- Blount Springs, Alabama Location within Alabama Blount Springs, Alabama Location within the United States
- Coordinates: 33°55′52″N 86°47′39″W﻿ / ﻿33.93111°N 86.79417°W
- Country: United States
- State: Alabama
- County: Blount
- Elevation: 456 ft (139 m)
- Time zone: UTC-6 (Central (CST))
- • Summer (DST): UTC-5 (CDT)
- Area codes: 205, 659
- GNIS feature ID: 114507

= Blount Springs, Alabama =

Unincorporated community in Alabama, United States

Blount Springs is an unincorporated community in Blount County, Alabama United States.

==Geography==
The community is located three miles east of Interstate 65, approximately 28 mi north of Birmingham and 28 miles south of Cullman.

==History==
Blount Springs's mineral springs and rural setting made it a summer resort for thousands of wealthy people from Alabama, Tennessee, Georgia, Mississippi, Louisiana, and more from 1820 to the 1930s. The sulfur springs were renowned for their curative properties. More than the health benefits, Old Blount became known for its social scene as the gentry of the Black Belt and later the City of Birmingham took advantage of the cooler temperatures of the area during the heat and malarial conditions of late summer.

The Goff House and Duffee House were antebellum hotels of renown there. Col. J. F. B. Jackson built a resort hotel, the Jackson House, in 1872 around the sulfur springs. In 1887, Jackson sold the land and hotel to James Sloss and his brother, Mack Sloss, who renamed it Blount Springs Hotel.

Besides hotels, cottages were available for guest use as well as horseback riding, gambling- via card games, slot machines, and roulette wheels- (permitted by state law only at water places), ten pins and plenty of spirits. Many of the regulars owned their own cottages and spent every season (July through October) at the springs. Visitors to the springs occasionally made the four-mile trip to the northeast to visit the nearby Bangor Cave.
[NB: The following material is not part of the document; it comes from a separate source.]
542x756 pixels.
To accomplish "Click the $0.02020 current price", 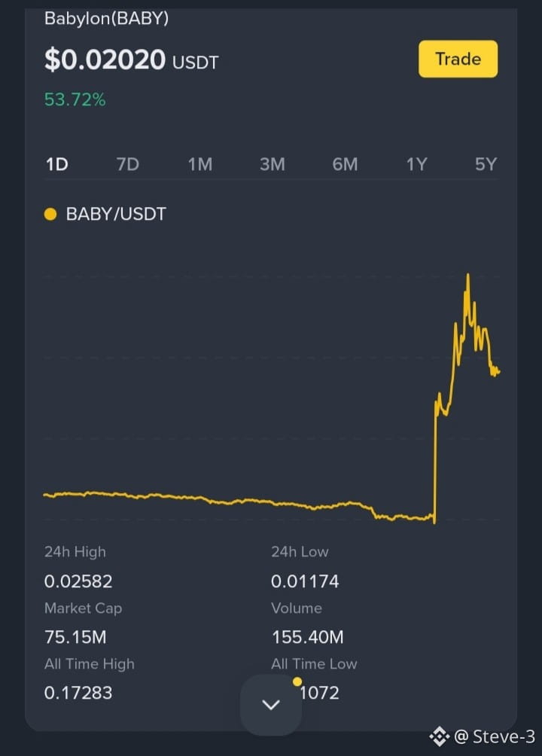I will point(105,59).
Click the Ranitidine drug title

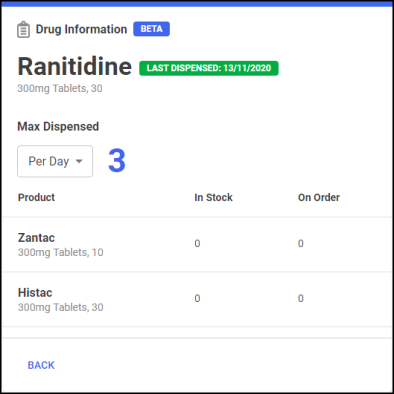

Celebrities and important people visited and politicians galore spoke and vacationed there. Governors of several states, Senators and other office holders and seekers were constantly visiting. Teddy Roosevelt once made an appearance. One of the largest stars of the day, Lillian Russell, came for an extended visit and created quite a stir after she enjoyed a day of sunbathing and was covered in chigger bites. It took every ounce of butter in the town and surrounding countryside to sooth the most famous body in the country. Diamond Jim Brady, New York restaurateur and gentleman friend of Miss Russell, also accompanied her on the trip.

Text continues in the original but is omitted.